Według respondentów na efekt procesu integracji wpływa też właściwa diagnoza i „zgranie” różnic w kulturze organizacyjnej firm objętych transakcjami M&A. Wskazuje na to ok. 30 proc. badanych.

Jak mówi Iwona Sprycha, w Polsce różnice w kulturze organizacyjnej często kojarzone są wyłącznie z integracją podmiotów z różnych regionów geograficznych.
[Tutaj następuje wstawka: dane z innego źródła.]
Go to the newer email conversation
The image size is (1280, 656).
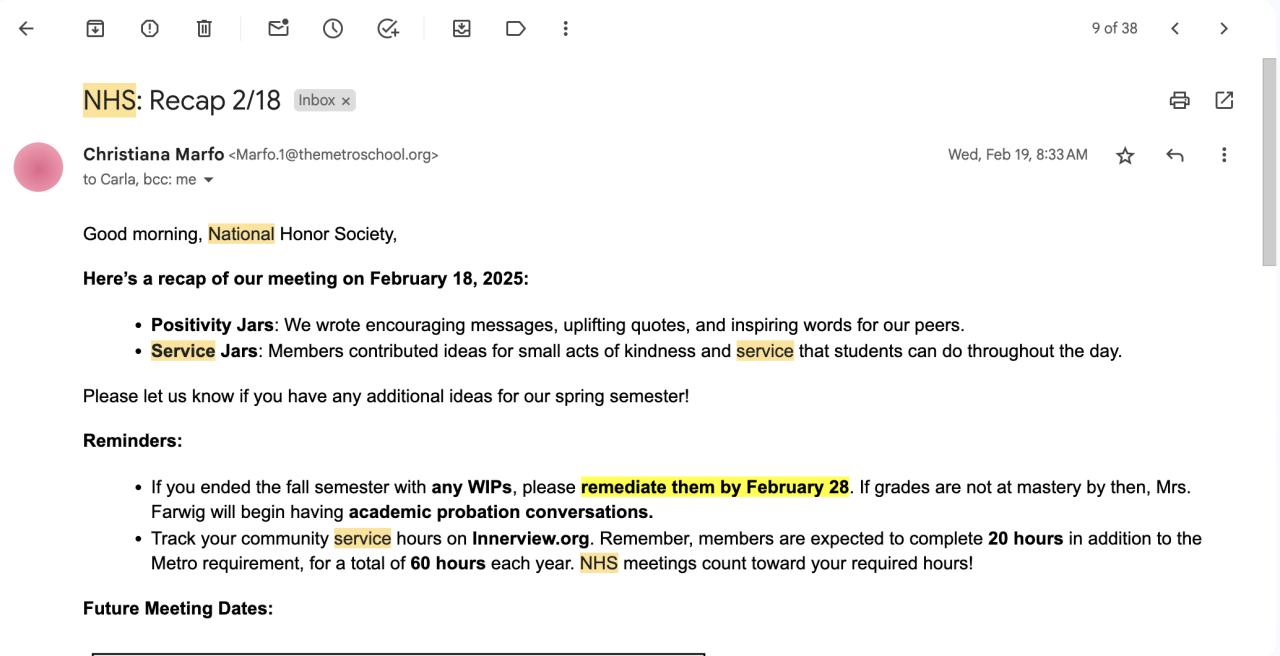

Tymczasem – wyjaśnia –w praktyce chodzi m.in. o poziom ambicji do realizacji celów, tempo podejmowania decyzji czy gotowość do wymiany informacji i zasobów, których wymierny wpływ na integrację można łatwo zidentyfikować. Ekspertka przestrzega jednak przed dążeniem do pełnej unifikacji, aby nie pozbawić wiążących się podmiotów tych cech ich kultury organizacyjnej, które przyczyniały się wcześniej do ich sukcesu biznesowego.

– W tej sferze integrowanie warto ograniczyć do dwóch czy trzech priorytetowych obszarów, które w ocenie inwestora w największy sposób wpłyną na dalszy rozwój biznesu – radzi przedstawicielka KPMG w Polsce.